There has been much talk about the unaffordable cost of modern healthcare, and a range of solutions are now being offered. Two that are closely linked are the idea of a Universal Basic Income, where the state no longer offers welfare, but gives each of us a ‘salary’ to cover all of our welfare needs (pensions, prescriptions, health care, benefits, etc.), and Fit For Work Assessments.
In a post on the superb New Zealand site Public Address, the ever reliable Emma Hart takes to task those who support these measures, arguing that they cost more than existing welfare provisions, carry an unacceptable level of risk to people’s health, and engender a cynicism and managerialism across the entire health care sector (link).
There will be many physiotherapists reading this who have moved into areas like vocational rehab and ‘Work Hardening’ programmes, or are now involved in Fitness For Work Assessments, who believe strongly that this is good work (haven’t physios always been involved in getting people back to work?) And there will be others who have chosen, or have been forced by economic circumstances, to leave the public sector and go where the money is.

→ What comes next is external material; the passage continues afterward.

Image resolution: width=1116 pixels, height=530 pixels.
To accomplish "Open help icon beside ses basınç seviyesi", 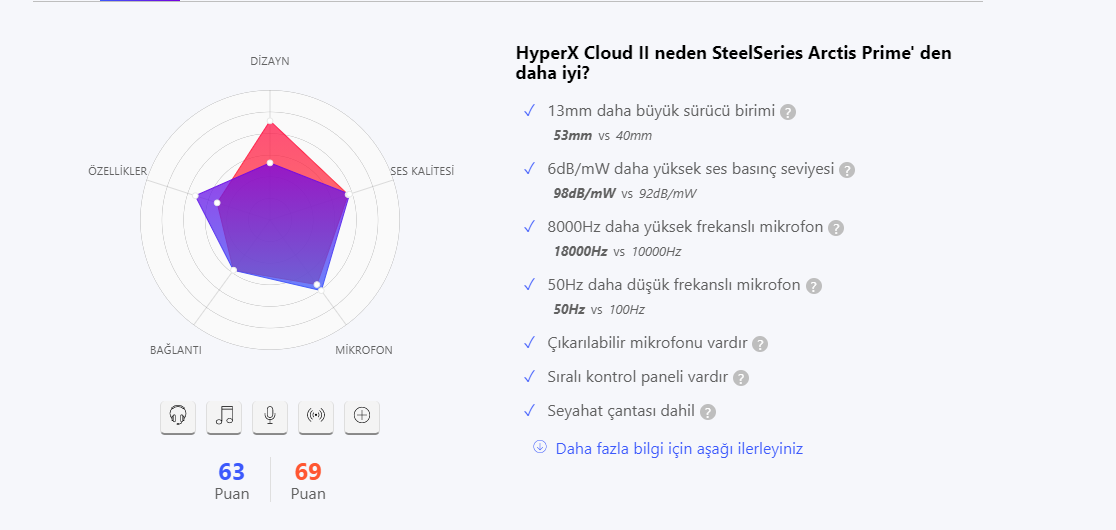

These are the economic realities of healthcare today. But that doesn’t mean that the profession, as a whole, can afford to abandon those people who cannot afford individualised, private healthcare, because they make up the bulk of the burden of disability and illness in the population, and who will care for their physical health needs if we don’t?
The question that physiotherapists have to ask is whether we want to be party to these health and social care ‘reforms,’ or whether we want to exercise moral objections to the slow, unrelenting assault on public services. Because to do so would require us to challenge the hand that has long fed us, and risk losing the generational patronage that has seen the profession rise to being the orthodox provider of physical rehabilitation services.
These are going to be difficult times for the profession and we will be forced to make some hard choices. “Fearless speech,” as Foucault called it, may be the only way to retain our professional identity and dignity in the years to come.